UVa Online Judge
I have read a few good sites for reference.
phoenixzhao.github.io
http://apir8181.github.io/algorithm/2014/10/02/closest_pair.html
A very classic problem for divide and conquer.
There are 3 ways to solve this, with D&C ( O( n lg n ) ), BST ( O( n lg n ) ), or hashing ( O( n ) ). For the last one, it is finely written in the first blog link. Nonetheless, I have attempted the first approach.
It goes like this, let's sort all the points by the x-coordinate. Then, we will choose the median of x - say it is mx - and divide the problem into 2 subproblems, one for all the points in the left of mx and the other for all the points in the right of mx. Now suppose we have solved both the subproblems, and have minimal value for each. Let us now have d for the minimal of the return value of the subproblems. We will be concerned about those pairs that pass through the line mx, because we haven't checked any of those. If we simply apply brute force here, the complexity will be O( n ^ 2 ). However, we know what the minimal distances of both sides are, hence we can choose to check only those points that lies within distance d ( in terms of only x - coordinate ) from mx, and also only those pairs that are distanced less than d in y - coordinate ).
Here is the magic, it can be proven that for each point that satisfies the former, there are at most 11 points that satisfies the latter. This can be proved very easily. Let's have a square of 2 * d height and 2 * d width, having the square not tilted and the vertical line mx crossing through exactly the middle of the width of the square.

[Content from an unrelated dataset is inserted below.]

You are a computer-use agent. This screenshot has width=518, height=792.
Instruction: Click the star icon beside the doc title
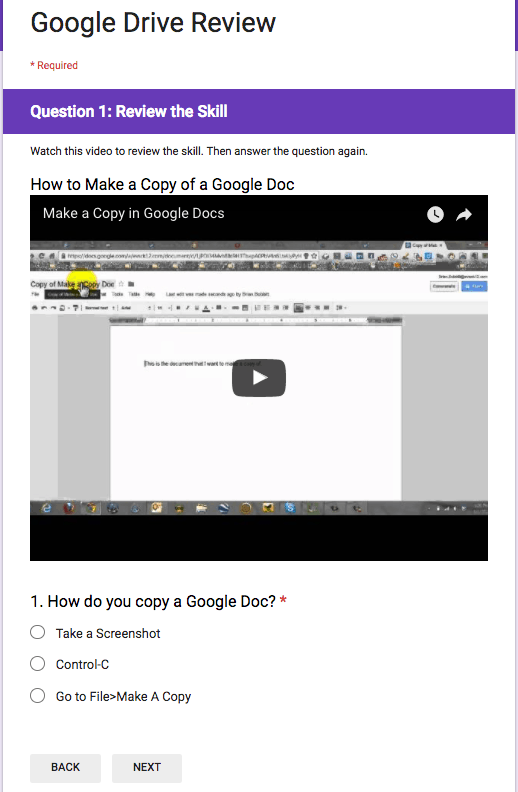[x=121, y=284]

Then divide the square into 12 equal rectangles. We have the sides of each rectangle - 2 * d / 3 in height and d / 2 in width. The maximal length of 2 points lying in the same little square will be less than d. That is, no points will lie in the same little rectangle ( otherwise the value d computed from the subproblems will be contradicted ), we have proved by pigeon hole principle that there are at most 11 points lying in the region.
As the big picture, we will divide problems by the x-coordinates, and re-sort by the y-coordinates when the recursion runs back.
Therefore, the time complexity will be T( n ) = 2 * T( n / 2 ) + O( n ).
By Master Theorem, we have T( n ) = O( n lg n ).
( devsathish.wordpress.com )

const double DINF = 1e4;

bool cmp_y( const pdd &a, const pdd &b ){
    return a.second < b.second;
}

double rec_solve( vpd &p, int lb, int rb ){
    if( lb + 1 == rb ) return DINF;
    int m = lb + rb >> 1;

    double mx = p[ m ].first; // IMPORTANT, 'coz things will get shuffled'

    double d = min( rec_solve( p, lb, m ), rec_solve( p, m, rb ) );
    inplace_merge( p.begin() + lb, p.begin() + m, p.begin() + rb, cmp_y );

    vpd t;
    for( int i = lb; i < rb; ++i ){
        if( fabs( p[ i ].first - mx ) >= d ) continue;
        for( int j = t.size() - 1; j >= 0; --j ){
            double dx = p[ i ].first - t[ j ].first;
            double dy = p[ i ].second - t[ j ].second;
            if( dy >= d ) break;
            d = min( d, sqrt( dx * dx + dy * dy ) );
        }
        t.push_back( p[ i ] );
    }

    return d;
}

bool solve(){
    int N; cin >> N;
    if( N == 0 ) return false;

    vpd point( N );
    for( int i = 0; i < N; ++i )
        cin >> point[ i ].first >> point[ i ].second;

    sort( point.begin(), point.end() );

    double ans = rec_solve( point, 0, N );

    if( ans < DINF )
        cout << fixed << setprecision( 4 ) << ans << "\n";
    else
        cout << "INFINITY\n";

    return true;
}